◆ Instructions for the task
Reproduce each entry below verbatim.

◆ Dataset entries

>>

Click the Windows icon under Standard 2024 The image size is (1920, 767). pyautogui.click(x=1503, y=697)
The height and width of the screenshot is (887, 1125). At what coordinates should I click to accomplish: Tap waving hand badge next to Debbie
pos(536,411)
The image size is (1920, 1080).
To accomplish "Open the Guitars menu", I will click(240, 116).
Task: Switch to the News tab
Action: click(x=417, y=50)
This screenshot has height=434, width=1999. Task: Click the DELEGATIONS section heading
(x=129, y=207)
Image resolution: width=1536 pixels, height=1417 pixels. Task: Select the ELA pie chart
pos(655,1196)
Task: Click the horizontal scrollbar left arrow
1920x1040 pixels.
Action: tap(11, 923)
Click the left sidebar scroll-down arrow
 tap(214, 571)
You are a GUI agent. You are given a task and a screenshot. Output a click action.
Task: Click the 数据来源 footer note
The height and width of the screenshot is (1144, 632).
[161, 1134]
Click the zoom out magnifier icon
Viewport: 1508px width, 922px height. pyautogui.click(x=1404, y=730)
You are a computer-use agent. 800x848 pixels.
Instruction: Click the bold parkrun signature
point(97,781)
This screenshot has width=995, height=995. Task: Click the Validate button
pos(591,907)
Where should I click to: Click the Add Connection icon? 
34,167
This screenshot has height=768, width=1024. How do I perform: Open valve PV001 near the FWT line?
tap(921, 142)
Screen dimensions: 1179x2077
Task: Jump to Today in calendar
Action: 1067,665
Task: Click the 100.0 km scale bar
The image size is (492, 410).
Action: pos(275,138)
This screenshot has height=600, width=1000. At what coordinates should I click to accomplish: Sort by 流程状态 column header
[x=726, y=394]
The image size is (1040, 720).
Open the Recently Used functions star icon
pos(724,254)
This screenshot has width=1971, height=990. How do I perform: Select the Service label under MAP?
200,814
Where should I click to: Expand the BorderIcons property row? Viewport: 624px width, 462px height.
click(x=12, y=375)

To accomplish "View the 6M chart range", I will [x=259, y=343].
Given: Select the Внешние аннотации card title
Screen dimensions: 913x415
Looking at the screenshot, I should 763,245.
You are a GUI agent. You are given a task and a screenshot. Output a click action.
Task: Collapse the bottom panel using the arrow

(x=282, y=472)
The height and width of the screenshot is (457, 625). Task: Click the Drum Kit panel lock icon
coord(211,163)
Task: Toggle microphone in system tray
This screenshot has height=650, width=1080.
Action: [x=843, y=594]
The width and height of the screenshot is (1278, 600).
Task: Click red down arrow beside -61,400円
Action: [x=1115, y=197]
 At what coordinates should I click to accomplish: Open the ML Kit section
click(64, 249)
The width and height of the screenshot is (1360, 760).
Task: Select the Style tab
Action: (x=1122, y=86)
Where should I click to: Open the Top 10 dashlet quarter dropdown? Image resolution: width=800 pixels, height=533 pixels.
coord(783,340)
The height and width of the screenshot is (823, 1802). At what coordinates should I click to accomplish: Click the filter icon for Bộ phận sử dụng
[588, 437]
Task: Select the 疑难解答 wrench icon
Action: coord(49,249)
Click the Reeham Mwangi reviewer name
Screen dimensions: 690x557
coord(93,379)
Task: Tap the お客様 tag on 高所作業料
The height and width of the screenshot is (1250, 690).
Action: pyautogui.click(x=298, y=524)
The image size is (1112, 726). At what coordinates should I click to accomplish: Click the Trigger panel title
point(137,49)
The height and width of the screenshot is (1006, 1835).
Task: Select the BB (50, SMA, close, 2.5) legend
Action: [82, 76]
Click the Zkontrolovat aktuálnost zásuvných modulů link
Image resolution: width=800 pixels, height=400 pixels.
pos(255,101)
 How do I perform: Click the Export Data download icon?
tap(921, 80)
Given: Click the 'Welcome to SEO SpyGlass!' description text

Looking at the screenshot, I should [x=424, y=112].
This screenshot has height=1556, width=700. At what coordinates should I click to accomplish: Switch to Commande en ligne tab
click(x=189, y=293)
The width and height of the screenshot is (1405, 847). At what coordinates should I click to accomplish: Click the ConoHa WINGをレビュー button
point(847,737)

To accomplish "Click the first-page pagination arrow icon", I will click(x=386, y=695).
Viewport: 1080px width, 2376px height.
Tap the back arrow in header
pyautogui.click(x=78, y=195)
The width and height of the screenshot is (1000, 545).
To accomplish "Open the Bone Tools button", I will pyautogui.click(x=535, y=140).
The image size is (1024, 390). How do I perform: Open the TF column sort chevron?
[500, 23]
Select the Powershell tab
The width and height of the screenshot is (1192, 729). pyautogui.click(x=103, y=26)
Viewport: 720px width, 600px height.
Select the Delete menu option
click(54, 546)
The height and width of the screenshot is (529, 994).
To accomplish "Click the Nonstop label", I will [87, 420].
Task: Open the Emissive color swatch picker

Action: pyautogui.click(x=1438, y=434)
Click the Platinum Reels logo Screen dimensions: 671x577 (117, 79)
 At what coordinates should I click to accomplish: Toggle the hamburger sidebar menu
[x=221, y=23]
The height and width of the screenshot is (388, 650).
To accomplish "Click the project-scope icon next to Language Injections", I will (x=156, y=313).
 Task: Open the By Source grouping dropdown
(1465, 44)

<<

◆ Answer below
Click the Windows icon under Standard 2024 The image size is (1920, 767). pyautogui.click(x=1503, y=697)
The height and width of the screenshot is (887, 1125). At what coordinates should I click to accomplish: Tap waving hand badge next to Debbie
pos(536,411)
The image size is (1920, 1080).
To accomplish "Open the Guitars menu", I will click(240, 116).
Task: Switch to the News tab
Action: click(x=417, y=50)
This screenshot has height=434, width=1999. Task: Click the DELEGATIONS section heading
(x=129, y=207)
Image resolution: width=1536 pixels, height=1417 pixels. Task: Select the ELA pie chart
pos(655,1196)
Task: Click the horizontal scrollbar left arrow
1920x1040 pixels.
Action: tap(11, 923)
Click the left sidebar scroll-down arrow
 tap(214, 571)
You are a GUI agent. You are given a task and a screenshot. Output a click action.
Task: Click the 数据来源 footer note
The height and width of the screenshot is (1144, 632).
[161, 1134]
Click the zoom out magnifier icon
Viewport: 1508px width, 922px height. pyautogui.click(x=1404, y=730)
You are a computer-use agent. 800x848 pixels.
Instruction: Click the bold parkrun signature
point(97,781)
This screenshot has width=995, height=995. Task: Click the Validate button
pos(591,907)
Where should I click to: Click the Add Connection icon? 
34,167
This screenshot has height=768, width=1024. How do I perform: Open valve PV001 near the FWT line?
tap(921, 142)
Screen dimensions: 1179x2077
Task: Jump to Today in calendar
Action: 1067,665
Task: Click the 100.0 km scale bar
The image size is (492, 410).
Action: pos(275,138)
This screenshot has height=600, width=1000. At what coordinates should I click to accomplish: Sort by 流程状态 column header
[x=726, y=394]
The image size is (1040, 720).
Open the Recently Used functions star icon
pos(724,254)
This screenshot has width=1971, height=990. How do I perform: Select the Service label under MAP?
200,814
Where should I click to: Expand the BorderIcons property row? Viewport: 624px width, 462px height.
click(x=12, y=375)

To accomplish "View the 6M chart range", I will [x=259, y=343].
Given: Select the Внешние аннотации card title
Screen dimensions: 913x415
Looking at the screenshot, I should 763,245.
You are a GUI agent. You are given a task and a screenshot. Output a click action.
Task: Collapse the bottom panel using the arrow

(x=282, y=472)
The height and width of the screenshot is (457, 625). Task: Click the Drum Kit panel lock icon
coord(211,163)
Task: Toggle microphone in system tray
This screenshot has height=650, width=1080.
Action: [x=843, y=594]
The width and height of the screenshot is (1278, 600).
Task: Click red down arrow beside -61,400円
Action: [x=1115, y=197]
 At what coordinates should I click to accomplish: Open the ML Kit section
click(64, 249)
The width and height of the screenshot is (1360, 760).
Task: Select the Style tab
Action: (x=1122, y=86)
Where should I click to: Open the Top 10 dashlet quarter dropdown? Image resolution: width=800 pixels, height=533 pixels.
coord(783,340)
The height and width of the screenshot is (823, 1802). At what coordinates should I click to accomplish: Click the filter icon for Bộ phận sử dụng
[588, 437]
Task: Select the 疑难解答 wrench icon
Action: coord(49,249)
Click the Reeham Mwangi reviewer name
Screen dimensions: 690x557
coord(93,379)
Task: Tap the お客様 tag on 高所作業料
The height and width of the screenshot is (1250, 690).
Action: pyautogui.click(x=298, y=524)
The image size is (1112, 726). At what coordinates should I click to accomplish: Click the Trigger panel title
point(137,49)
The height and width of the screenshot is (1006, 1835).
Task: Select the BB (50, SMA, close, 2.5) legend
Action: [82, 76]
Click the Zkontrolovat aktuálnost zásuvných modulů link
Image resolution: width=800 pixels, height=400 pixels.
pos(255,101)
 How do I perform: Click the Export Data download icon?
tap(921, 80)
Given: Click the 'Welcome to SEO SpyGlass!' description text

Looking at the screenshot, I should [x=424, y=112].
This screenshot has height=1556, width=700. At what coordinates should I click to accomplish: Switch to Commande en ligne tab
click(x=189, y=293)
The width and height of the screenshot is (1405, 847). At what coordinates should I click to accomplish: Click the ConoHa WINGをレビュー button
point(847,737)

To accomplish "Click the first-page pagination arrow icon", I will click(x=386, y=695).
Viewport: 1080px width, 2376px height.
Tap the back arrow in header
pyautogui.click(x=78, y=195)
The width and height of the screenshot is (1000, 545).
To accomplish "Open the Bone Tools button", I will pyautogui.click(x=535, y=140).
The image size is (1024, 390). How do I perform: Open the TF column sort chevron?
[500, 23]
Select the Powershell tab
The width and height of the screenshot is (1192, 729). pyautogui.click(x=103, y=26)
Viewport: 720px width, 600px height.
Select the Delete menu option
click(54, 546)
The height and width of the screenshot is (529, 994).
To accomplish "Click the Nonstop label", I will [87, 420].
Task: Open the Emissive color swatch picker

Action: pyautogui.click(x=1438, y=434)
Click the Platinum Reels logo Screen dimensions: 671x577 (117, 79)
 At what coordinates should I click to accomplish: Toggle the hamburger sidebar menu
[x=221, y=23]
The height and width of the screenshot is (388, 650).
To accomplish "Click the project-scope icon next to Language Injections", I will (x=156, y=313).
 Task: Open the By Source grouping dropdown
(1465, 44)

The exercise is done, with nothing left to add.